The sugar sector which we had known some 50-60 years ago is no longer the same today. There has been a great transformation over the years. Most of the sugarcane activities are highly mechanized and the remaining four sugar factories are being operated with a few skilled workers with the introduction of new technologies. There is a need for a continuous renewal of skilled labour in the sector with an attractive salary and better conditions of work.
The trade unions have vehemently opposed the importation of foreign labour to work in the sugar sector. One should not forget the atrocities that our forefathers had suffered during the colonial times who were brought to this island as slaves and indentured labourers!
* You have been actively involved in the sugar sector for years and you must have seen at close quarters the lives – professional and personal — led by those tens of thousands of labourers and artisans who have sustained our sugar cane industry. Would you say they have obtained a fair deal from the sugar companies and the respective governments in terms of pay, housing, access to land, etc? What about their social mobility?
The blunt fact is that the sugar sector has remained the backbone of our economy for more than a century, and on the strength of which most of the pillars of our economy have been developed. I have been negotiating for the sugar workers for many years now, and I can tell you that sugar workers have not to this day obtained a fair deal from the employers. All that the labourers and artisans have gained have been achieved thanks to relentless struggles and nothing more! Respective governments’ interventions had always been a last resort. The irony is that all the traditional political parties have emerged from the working class.

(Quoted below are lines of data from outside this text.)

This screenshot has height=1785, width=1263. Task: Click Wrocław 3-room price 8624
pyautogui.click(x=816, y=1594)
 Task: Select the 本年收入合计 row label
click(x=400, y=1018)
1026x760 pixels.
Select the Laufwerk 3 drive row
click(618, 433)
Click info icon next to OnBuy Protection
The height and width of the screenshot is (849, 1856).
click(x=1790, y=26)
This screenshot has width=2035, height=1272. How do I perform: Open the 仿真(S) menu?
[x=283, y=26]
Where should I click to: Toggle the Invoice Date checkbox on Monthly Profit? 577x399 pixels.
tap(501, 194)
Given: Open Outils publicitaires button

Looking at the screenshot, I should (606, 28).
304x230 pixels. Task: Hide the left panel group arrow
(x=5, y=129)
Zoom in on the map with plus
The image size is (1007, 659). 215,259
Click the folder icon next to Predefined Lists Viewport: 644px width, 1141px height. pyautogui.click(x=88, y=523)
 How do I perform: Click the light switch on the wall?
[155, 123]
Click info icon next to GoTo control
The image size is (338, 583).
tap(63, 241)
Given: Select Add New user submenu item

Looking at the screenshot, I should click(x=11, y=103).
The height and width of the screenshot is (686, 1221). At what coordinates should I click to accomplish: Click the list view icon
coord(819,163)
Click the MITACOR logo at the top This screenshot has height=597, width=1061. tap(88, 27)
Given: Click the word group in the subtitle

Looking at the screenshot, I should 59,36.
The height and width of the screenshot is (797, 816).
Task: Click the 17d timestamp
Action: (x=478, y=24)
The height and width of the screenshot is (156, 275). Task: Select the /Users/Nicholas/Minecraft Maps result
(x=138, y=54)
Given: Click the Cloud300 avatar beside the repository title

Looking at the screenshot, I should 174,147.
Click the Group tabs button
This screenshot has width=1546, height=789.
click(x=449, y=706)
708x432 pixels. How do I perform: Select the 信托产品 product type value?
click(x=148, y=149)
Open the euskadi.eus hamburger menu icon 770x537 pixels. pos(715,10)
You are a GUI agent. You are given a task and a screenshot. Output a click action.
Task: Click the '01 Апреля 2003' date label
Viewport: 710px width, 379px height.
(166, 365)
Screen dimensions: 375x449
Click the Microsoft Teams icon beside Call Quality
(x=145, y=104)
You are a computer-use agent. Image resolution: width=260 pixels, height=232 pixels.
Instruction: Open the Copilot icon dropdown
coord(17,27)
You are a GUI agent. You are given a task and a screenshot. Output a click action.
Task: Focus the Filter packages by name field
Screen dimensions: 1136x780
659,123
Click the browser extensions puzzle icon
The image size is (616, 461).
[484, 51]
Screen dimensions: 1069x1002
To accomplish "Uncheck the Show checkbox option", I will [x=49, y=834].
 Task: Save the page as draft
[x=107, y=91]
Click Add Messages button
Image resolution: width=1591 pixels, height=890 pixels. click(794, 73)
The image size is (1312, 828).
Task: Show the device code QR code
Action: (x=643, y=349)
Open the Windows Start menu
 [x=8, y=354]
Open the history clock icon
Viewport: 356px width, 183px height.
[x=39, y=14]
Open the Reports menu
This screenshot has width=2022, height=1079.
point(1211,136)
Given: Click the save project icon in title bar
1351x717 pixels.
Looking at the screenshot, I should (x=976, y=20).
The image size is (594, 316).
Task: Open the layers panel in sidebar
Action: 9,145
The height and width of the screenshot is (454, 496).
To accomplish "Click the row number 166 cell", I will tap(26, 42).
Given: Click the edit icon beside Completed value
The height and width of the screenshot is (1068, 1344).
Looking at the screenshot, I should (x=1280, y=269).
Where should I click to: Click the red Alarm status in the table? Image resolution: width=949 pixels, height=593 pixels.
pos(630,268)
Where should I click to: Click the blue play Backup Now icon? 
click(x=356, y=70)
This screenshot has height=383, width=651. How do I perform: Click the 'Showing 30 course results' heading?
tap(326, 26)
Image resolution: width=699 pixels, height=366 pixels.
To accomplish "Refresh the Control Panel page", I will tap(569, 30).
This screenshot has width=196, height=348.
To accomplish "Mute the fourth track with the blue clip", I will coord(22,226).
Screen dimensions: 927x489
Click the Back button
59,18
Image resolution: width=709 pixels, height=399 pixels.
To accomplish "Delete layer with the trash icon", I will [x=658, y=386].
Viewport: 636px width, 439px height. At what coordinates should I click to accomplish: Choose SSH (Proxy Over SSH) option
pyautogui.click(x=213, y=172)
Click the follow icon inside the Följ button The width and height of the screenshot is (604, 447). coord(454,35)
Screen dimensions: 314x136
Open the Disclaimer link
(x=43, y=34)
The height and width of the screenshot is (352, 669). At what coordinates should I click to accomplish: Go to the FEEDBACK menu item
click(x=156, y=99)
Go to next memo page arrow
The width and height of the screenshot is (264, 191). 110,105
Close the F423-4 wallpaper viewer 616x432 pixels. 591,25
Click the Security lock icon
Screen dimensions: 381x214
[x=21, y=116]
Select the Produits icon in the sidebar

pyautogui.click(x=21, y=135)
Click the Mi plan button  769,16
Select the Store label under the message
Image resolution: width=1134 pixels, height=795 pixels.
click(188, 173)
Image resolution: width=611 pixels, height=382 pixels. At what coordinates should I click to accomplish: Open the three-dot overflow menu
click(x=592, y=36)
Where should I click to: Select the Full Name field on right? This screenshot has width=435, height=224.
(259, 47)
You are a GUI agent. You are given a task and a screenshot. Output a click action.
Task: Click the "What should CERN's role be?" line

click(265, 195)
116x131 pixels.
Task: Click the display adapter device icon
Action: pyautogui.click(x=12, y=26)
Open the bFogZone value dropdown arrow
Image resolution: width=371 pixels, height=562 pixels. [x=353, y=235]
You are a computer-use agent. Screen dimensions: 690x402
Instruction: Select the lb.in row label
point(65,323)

Labourers and the artisans of the sugar sector have had come down in the streets and had recourse to general strikes in 1937 in FUEL, in Belle Vue Harel in 1943 where Anjalay Coopen was shot dead. There have also been the strikes in 1971 and 1979, the threatened strikes of 2010 and 2012; and recently 8 days of general legal strike in 2014.
The two reforms introduced in the sugar sector – in 2001 and 2007 – had allowed the labourers to opt for a social package (cash and land compensations), the Voluntary Retirement Scheme (VRS); Early Retirement Scheme for non-agricultural workers and Blue Print for the artisans upon a closure of a sugar factory.